Relation between linear expansion and temprature co-efficiet of resistance
Answers
we will find the relation for small temperature changes.
resistance R = ρ L / A
coefficient of linear expansion = α
length of conductor: L = L₀ ( 1 + α ΔT) ΔL = α L₀ ΔT
β = coefficient of expansion in area : = 2 α
Area of cross section: A = A₀ (1+ 2 α ΔT) ΔA = 2α A₀ ΔT
Resistivity ρ = ρ₀ (1 + Aρ ΔT) Δρ = ρ₀ Aρ ΔT
Resistance R = R₀ (1 + Ar ΔT) : ΔR = Ar R₀ ΔT
If ΔA = 2 α ΔT is very small then, and for small ΔT,
R₀ = ρ₀ L₀ / A₀
R = ρ₀ (1 + Aρ ΔT) L₀ (1 + α ΔT) / [ A₀ (1 + 2 α ΔT) ]
= (ρ₀ L₀ / A₀) (1 + Aρ ΔT) (1 + α ΔT) (1 - 2 α ΔT)

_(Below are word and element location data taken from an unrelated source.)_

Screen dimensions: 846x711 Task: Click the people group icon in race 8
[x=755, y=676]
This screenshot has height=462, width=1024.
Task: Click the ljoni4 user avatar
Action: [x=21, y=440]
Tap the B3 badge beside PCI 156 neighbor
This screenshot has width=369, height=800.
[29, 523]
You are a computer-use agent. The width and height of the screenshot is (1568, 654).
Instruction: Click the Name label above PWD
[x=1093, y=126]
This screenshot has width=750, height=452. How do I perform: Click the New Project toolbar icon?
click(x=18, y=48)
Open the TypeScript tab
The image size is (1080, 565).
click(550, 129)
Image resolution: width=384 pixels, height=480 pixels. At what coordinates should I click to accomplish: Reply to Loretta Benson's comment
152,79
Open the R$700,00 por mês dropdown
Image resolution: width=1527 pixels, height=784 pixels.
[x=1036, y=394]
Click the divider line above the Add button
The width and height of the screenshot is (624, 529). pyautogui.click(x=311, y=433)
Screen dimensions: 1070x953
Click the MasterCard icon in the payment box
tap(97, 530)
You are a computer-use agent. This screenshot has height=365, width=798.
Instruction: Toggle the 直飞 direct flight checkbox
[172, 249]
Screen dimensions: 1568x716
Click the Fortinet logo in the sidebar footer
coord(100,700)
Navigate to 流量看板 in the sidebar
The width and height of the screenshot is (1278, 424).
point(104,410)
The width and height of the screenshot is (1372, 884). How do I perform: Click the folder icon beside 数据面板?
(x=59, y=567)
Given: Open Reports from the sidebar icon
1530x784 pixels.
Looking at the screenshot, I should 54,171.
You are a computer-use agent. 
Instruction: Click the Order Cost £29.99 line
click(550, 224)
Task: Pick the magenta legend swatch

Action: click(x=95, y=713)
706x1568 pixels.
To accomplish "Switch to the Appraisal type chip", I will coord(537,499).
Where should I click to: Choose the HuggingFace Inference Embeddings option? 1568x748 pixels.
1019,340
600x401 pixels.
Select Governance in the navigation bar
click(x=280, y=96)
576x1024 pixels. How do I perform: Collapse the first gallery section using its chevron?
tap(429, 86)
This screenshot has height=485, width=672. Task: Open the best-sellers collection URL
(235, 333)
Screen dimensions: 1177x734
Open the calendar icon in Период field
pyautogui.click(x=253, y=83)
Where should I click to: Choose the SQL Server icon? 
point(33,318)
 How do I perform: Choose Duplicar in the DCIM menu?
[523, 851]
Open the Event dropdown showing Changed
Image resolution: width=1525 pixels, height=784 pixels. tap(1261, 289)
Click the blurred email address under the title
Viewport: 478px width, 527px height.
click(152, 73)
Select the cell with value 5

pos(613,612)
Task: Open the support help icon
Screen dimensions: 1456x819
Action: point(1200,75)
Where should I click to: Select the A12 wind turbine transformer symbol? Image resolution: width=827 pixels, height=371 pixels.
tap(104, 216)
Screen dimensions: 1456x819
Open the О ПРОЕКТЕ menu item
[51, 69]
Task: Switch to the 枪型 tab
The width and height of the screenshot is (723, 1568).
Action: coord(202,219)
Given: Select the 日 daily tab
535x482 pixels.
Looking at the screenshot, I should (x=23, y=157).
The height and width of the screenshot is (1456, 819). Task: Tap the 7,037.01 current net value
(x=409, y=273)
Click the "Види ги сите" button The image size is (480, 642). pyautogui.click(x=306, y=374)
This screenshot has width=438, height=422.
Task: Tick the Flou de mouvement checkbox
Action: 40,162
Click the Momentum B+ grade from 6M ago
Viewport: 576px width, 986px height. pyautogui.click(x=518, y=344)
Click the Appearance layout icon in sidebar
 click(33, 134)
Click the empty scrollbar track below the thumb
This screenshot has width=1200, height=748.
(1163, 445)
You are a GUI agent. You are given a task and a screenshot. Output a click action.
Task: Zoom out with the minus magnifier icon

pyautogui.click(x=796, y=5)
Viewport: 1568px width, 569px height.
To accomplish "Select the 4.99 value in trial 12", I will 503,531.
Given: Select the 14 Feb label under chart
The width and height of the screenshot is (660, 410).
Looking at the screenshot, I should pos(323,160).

= R₀ (1 + Aρ ΔT) (1 - α ΔT) ignoring the 2 α² ΔT² term
= R₀ [ 1 + (Aρ - α) ΔT ] ignoring the Aρ α ΔT² term
Ar = (Aρ - α)
If the conductor does not expand, then the value of coefficient of resistance is same as the coefficient of resistivity. But as the area of cross section increases with temperature, the coefficient decreases by α.